HCI Practise
Keynote: Breaking Through The Invisible Walls of Usability Research
Jared Spool (User Interface Engineering)
The methods and practices of today's usability research have pretty much remained the same for the last 30 years. Not much new has happened. Yet the systems we're researching have changed tremendously. They are bigger, more capable, and more integrated with our lives.
In this presentation, Jared will discuss the invisible walls today's usability practitioners run into. He'll show examples of where today's technological advances make it virtually impossible to to assess the experience users have, making for a very difficult time for designers and developers trying to improve our experiences.
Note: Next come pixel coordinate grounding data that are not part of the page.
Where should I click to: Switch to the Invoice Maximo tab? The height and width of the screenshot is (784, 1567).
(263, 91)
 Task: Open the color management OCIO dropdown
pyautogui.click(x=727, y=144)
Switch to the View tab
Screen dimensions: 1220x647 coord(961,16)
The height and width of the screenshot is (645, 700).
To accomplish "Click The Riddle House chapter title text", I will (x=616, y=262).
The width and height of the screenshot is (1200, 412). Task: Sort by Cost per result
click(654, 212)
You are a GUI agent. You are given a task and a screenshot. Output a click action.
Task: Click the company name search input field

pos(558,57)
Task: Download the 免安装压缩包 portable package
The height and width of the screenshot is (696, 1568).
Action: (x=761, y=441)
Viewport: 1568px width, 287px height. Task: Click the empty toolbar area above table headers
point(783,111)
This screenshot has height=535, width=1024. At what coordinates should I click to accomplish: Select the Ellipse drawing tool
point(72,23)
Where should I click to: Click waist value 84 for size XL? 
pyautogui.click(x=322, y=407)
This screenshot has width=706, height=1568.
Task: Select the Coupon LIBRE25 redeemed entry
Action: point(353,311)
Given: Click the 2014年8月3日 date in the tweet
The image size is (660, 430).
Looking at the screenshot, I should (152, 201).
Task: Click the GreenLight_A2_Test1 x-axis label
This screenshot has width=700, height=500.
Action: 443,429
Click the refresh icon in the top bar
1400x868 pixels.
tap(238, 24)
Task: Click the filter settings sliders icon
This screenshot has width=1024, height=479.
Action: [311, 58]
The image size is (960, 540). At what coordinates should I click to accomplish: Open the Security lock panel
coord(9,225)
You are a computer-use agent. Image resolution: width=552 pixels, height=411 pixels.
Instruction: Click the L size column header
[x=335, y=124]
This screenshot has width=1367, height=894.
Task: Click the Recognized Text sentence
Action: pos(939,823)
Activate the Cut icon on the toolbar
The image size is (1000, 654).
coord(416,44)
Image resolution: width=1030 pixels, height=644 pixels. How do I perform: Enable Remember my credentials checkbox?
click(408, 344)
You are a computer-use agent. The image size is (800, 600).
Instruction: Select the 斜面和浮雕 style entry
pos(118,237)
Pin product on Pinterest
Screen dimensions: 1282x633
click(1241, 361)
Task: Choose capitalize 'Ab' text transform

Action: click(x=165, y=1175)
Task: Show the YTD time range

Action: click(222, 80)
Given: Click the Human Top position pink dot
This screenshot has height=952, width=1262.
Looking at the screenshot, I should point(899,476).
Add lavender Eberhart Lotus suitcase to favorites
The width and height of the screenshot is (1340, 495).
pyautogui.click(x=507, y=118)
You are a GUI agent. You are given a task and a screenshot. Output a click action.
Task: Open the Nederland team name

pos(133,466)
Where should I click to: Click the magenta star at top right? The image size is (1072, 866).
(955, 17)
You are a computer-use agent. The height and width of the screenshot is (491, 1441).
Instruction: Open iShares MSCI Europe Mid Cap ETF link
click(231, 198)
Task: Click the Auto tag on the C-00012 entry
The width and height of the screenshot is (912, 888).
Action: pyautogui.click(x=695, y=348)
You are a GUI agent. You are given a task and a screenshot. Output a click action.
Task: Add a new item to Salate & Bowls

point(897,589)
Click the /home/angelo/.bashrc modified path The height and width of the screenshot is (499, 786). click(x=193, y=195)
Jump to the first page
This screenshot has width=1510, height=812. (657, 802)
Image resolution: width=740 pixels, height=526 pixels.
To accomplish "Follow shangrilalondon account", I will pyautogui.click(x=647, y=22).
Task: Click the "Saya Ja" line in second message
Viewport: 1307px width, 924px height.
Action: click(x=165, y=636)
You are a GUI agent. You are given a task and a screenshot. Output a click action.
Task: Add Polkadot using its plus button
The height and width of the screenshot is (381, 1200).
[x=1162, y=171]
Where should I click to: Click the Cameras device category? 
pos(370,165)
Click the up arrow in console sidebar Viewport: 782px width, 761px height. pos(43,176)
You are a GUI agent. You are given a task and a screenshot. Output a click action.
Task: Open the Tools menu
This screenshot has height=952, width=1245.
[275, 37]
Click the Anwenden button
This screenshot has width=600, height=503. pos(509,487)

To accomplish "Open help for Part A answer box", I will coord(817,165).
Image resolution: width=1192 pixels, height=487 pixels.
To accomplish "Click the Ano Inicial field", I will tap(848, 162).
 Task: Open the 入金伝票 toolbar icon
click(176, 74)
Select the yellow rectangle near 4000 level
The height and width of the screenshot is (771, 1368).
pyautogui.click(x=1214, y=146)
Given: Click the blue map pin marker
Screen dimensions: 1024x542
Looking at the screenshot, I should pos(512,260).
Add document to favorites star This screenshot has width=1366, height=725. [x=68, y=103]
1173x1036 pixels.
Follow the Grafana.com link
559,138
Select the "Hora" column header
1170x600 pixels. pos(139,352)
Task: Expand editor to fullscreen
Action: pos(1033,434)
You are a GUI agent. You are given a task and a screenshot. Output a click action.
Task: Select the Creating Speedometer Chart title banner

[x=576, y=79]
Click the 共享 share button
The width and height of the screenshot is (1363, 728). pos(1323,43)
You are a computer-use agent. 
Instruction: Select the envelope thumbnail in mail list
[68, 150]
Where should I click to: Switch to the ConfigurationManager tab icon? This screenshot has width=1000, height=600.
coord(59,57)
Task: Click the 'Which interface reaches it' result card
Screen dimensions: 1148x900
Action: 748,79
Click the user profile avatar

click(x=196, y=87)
He'll discuss where tomorrow's academic researchers could help break through some of these barriers.
Information Architecture with IBM Task Modeler
Mark Farmer & Colin Bird (IBM United Kingdom Ltd)
The IBM Task Modeler was originally developed as a graphical tool to support pure task analysis techniques. It allows an overall goal to be decomposed into tasks, and further into subtasks in a drag-and-drop environment. The result is a Hierarchical Task Analysis (HTA). Later versions of Task Modeler also support the development of hierarchical models other than the classic HTA.
Mark will illustrate the basic constituents of a model and demonstrate how the facilities of Task Modeler, such as the visualization options, enable the rapid creation, analysis, and communication of the model.
Task Modeler supports the rapid creation and analysis of hierarchical task models, providing a valuable and naturally visual tool for information architects. Colin will demonstrate how Task Modeler not only facilitates the essential processes of design, validation, and modification but also enables an information architect to develop and apply schemes for information classification.
Eye Tracking in Practice
Tony Renshaw (Usability North, Leeds Metropolitan University) & Natalie Webb (Amberlight Partners Ltd)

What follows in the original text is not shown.